Par Houria Aït Kaci, journaliste
Au moment où de nombreux analystes et observateurs internationaux sont unanimes à dire que le monde occidental capitaliste qui domine seul la planète depuis la chute de l’Union soviétique en 1991 est en train de s’effondrer et en voie d’être remplacé par un nouvel ordre mondial multipolaire, M. Xavier Driencourt prend le contre-pied de tous et affirme tout de go que l’Algérie est en train de s’effondrer ?!
L’Algérie a failli s’effondrer, oui, mais en 2019, lorsque Bouteflika voulait briguer un cinquième mandat (anti-constitutionnel), avec le soutien actif de la France.
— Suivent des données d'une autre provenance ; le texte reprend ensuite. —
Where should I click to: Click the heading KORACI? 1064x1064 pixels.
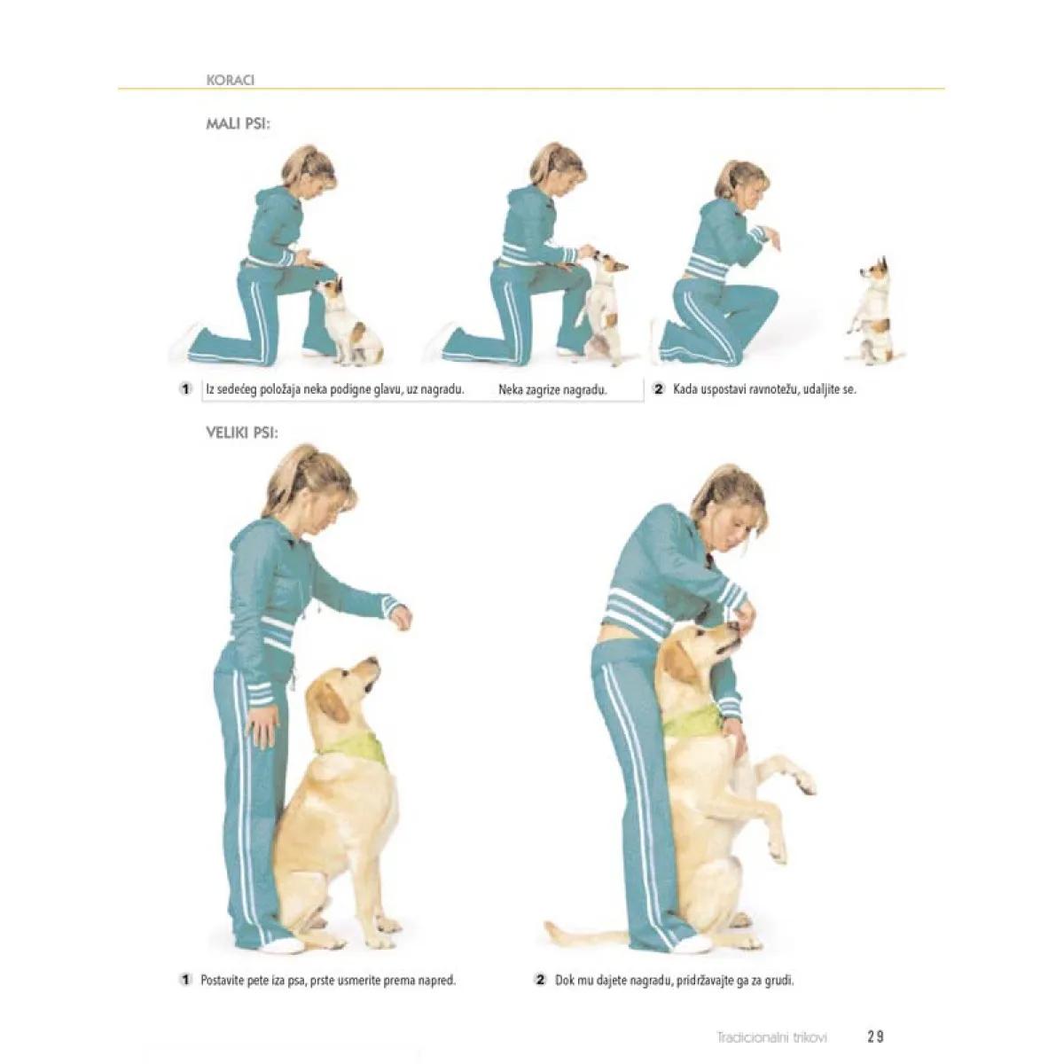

L’effondrement a pu être empêché par le Hirak (mouvement populaire) et l’armée algérienne qui l’a accompagné, sans tirer une seule balle contre les manifestants, en dépit de toutes les provocations.
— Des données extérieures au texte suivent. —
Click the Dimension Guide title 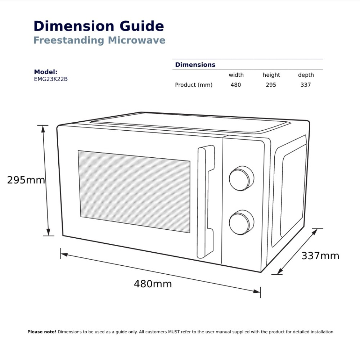tap(99, 26)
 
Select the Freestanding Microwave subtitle tap(99, 40)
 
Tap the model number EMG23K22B tap(51, 79)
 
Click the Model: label tap(46, 72)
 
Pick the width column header tap(236, 75)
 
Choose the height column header tap(271, 75)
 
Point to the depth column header tap(306, 75)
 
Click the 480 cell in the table tap(236, 85)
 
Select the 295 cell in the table tap(271, 85)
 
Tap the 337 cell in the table tap(306, 85)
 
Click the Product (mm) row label tap(194, 85)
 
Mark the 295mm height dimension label tap(26, 180)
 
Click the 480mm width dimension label tap(153, 284)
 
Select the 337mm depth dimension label tap(320, 256)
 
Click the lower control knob tap(241, 222)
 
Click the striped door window tap(134, 191)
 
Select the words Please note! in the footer tap(42, 332)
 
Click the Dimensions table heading tap(195, 65)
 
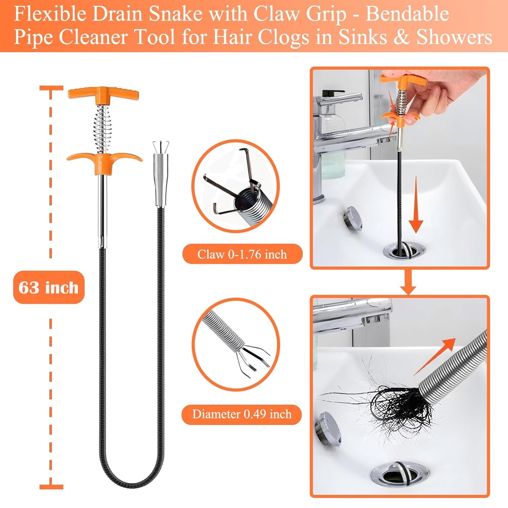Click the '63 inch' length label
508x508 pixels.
(x=49, y=287)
En Algérie, ce n’est, certes, pas le paradis, mais c’est mieux que sous le règne de Bouteflika et de ses amis les oligarques qui étaient bien introduits au palais de l’Elysée et qui organisaient la fuite des capitaux algériens vers la France et les paradis fiscaux. Ces oligarques ont été traduits en justice par l’actuel Président Abdelmadjid Tebboune, qui essaie de faire rapatrier cet argent qui appartient au peuple algérien pour financer des projets publics pour développer le pays et créer de l’emploi.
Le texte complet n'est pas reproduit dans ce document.